A novel class of long non-coding RNA in regulation of the type I interferonresponse

Project Summary The mammalian genome is pervasively transcribed to generate a complex non-coding transcriptome.

A novel class of long non-coding RNA (lncRNA) called DoGs for ?Downstream-of-Gene?-containing transcripts was recently discovered.

In response to various stressors such as viral infections, DoG RNAs are expressed by readthrough transcription that continues past the ends of some protein-coding genes for at least 5kb.

Remarkably, this previously unknown RNA species as a group accounts for up to 30% of all intergenic transcripts, yet their function remains completely unknown.

I discovered that innate immune sensing of viral nucleic acids and activation of the type I interferon (IFN) antiviral response leads to expression of DoG RNAs from thousands of genes, most notably from the IFN gene itself.

I therefore hypothesize that a DoG RNA may function to regulate its upstream gene of origin, and that this is an essential regulatory process in innate antiviral responses.

Mechanistically I propose that a DoG RNA remodels the chromatin and/or transcriptional landscape of its upstream gene to achieve a poised state. This would be beneficial for organisms because rapid responses to viral infections can be achieved.

In Aim 1, I will evaluate the role of the DoG RNA from the Ifnb1 gene (Ifnb1-DoG RNA) in regulating IFN-? expression using genetic, transcriptional, and post- transcriptional approaches to manipulate DoG RNA levels.

In Aim 2, I will investigate the molecular basis of Ifnb1-DoG RNA function by characterizing the chromatin and transcriptional landscape of the Ifnb1 gene locus.

I will test whether DoG RNA expression affects post-transcriptional processing, epigenetic marks, and chromatin architecture. In Aim 3, I will determine the physiological importance of DoG RNA in vivo.

I will generate Ifnb1- DoG RNA deficient mice by first generating guide RNA knock-in mice that targets downstream of Ifnb1 and then by crossing these with dCas9 transgenic mice.

I will study the effect of the Ifnb1-DoG RNA on innate immunity at homeostasis and during viral infections with these mice.
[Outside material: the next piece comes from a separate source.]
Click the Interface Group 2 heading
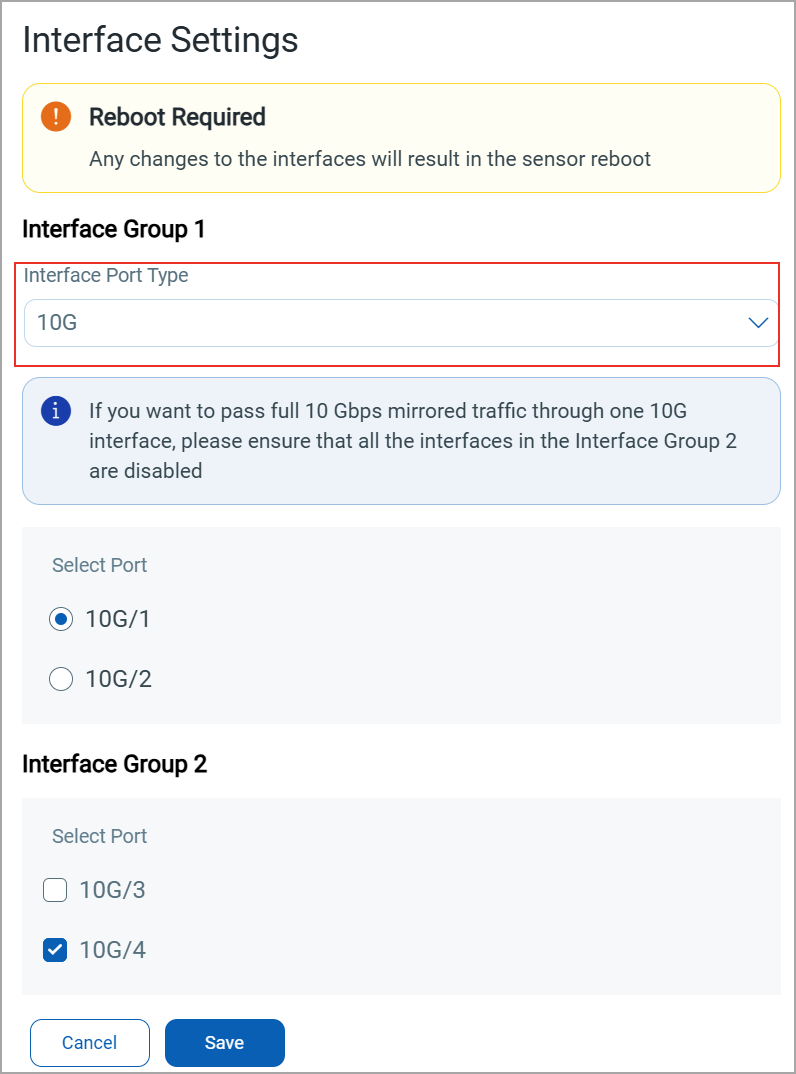Image resolution: width=796 pixels, height=1074 pixels. (x=114, y=764)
The type I IFN response is a critical component of our antiviral defense mechanism, but can lead to human disease such as type I interferonopathies and systemic lupus erythematosus when dysregulated.

This study aims to advance our understanding of type I IFN regulation by functionally characterizing a novel class of lncRNAs.

Insights gained from this study can potentially be leveraged to develop improved therapeutics for infectious and IFN-mediated autoimmune diseases.